If PodTemplate is immutable in the true workload object, how should controllers set PodGroupName per-pod? There are two main cases:

(a) Controller-managed PodGroups: when a controller creates a Pod, it determines the creation context that allows it to define the PodGroup this Pod should belong to. This is similar to the pattern in the DaemonSet controller , where during pod creation we explicitly set the NodeAffinity for each pod. For hierarchical controllers (e.g., JobSet), when there’s a 1:1 mapping between lower-level workload and PodGroup, the higher-level controller can manage PodGroups and set podGroupName in the PodTemplate of the child workloads.

(b) User-managed PodGroups: users can manage PodGroup themselves by setting podGroupName directly in the PodTemplate. Note this is distinct from “bring your own Workload” where a user might reference a custom Workload (to change scheduling policy, gang configuration, TAS constraints, etc.) but still expect the controller to create PodGroups based on that Workload’s template.

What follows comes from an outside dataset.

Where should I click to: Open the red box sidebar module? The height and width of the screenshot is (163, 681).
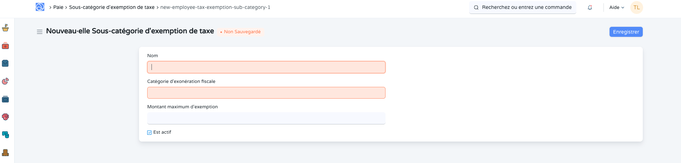(5, 46)
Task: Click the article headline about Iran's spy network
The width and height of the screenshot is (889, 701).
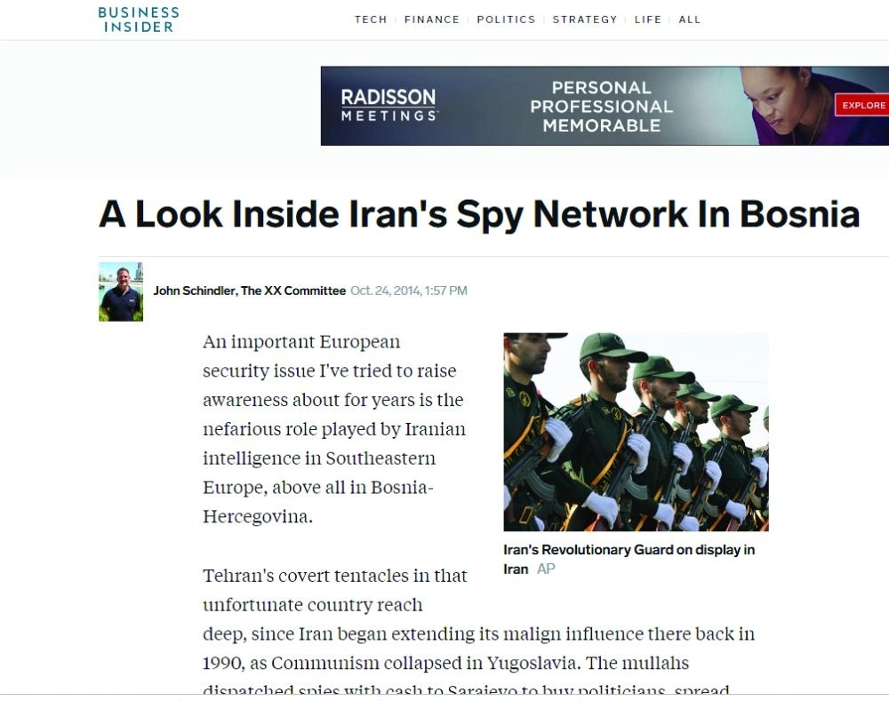Action: pyautogui.click(x=479, y=214)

User-managed PodGroups is specifically for cases where the user wants to control PodGroup creation.

The example below shows how this could look with the decoupled architecture for a simple job-like workload.

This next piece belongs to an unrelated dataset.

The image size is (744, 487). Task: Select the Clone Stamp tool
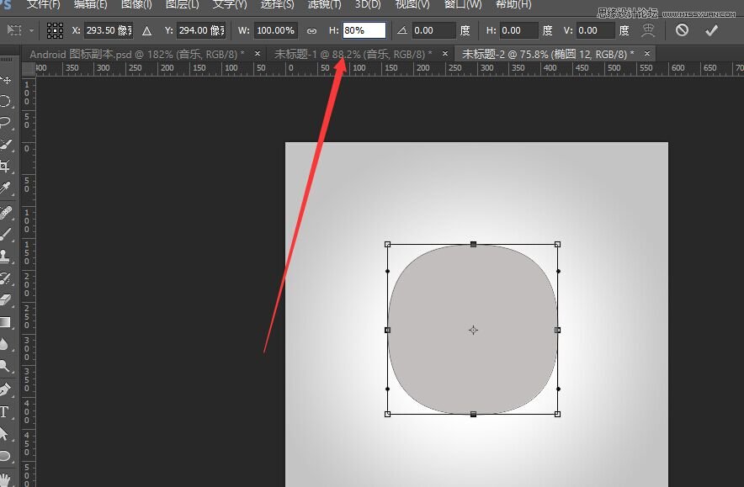click(6, 256)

A Workload object defines the static PodGroup template:

apiVersion: scheduling.k8s.io/v1beta1
kind: Workload
metadata:
  name: jobset
spec:
  podGroupTemplates:
    - name: "job-1"
      schedulingPolicy:
        gang:
          minCount: 100

A standalone PodGroup object is created to define the scheduling policy and track a specific runtime instance:

apiVersion: scheduling.k8s.io/v1beta1
kind: PodGroup
metadata:
  name: job-instance-worker-0
spec:
  podGroupTemplateRef:
    workload:
      workloadName: jobset
      podGroupTemplateName: job-1
  # schedulingPolicy is copied from template on PodGroup creation.
  schedulingPolicy:
    gang:
      minCount: 100

And finally, the Pod references the immediate scheduling group (PodGroup):

apiVersion: v1
kind: Pod
metadata:
  name: jobset-job-1-abc123
spec:
  ...
  schedulingGroup:
    podGroupName: job-instance-worker-0
  ...

We decided for this option because it is more succinct and makes the role of a pod clear just from inspecting the pod (and simple/efficient to group). We acknowledge the fact that this option may require additional minor changes in the controllers to adopt this pattern (e.g. for LeaderWorkerSet we will need to populate the pod template similarly that we currently populate the labels).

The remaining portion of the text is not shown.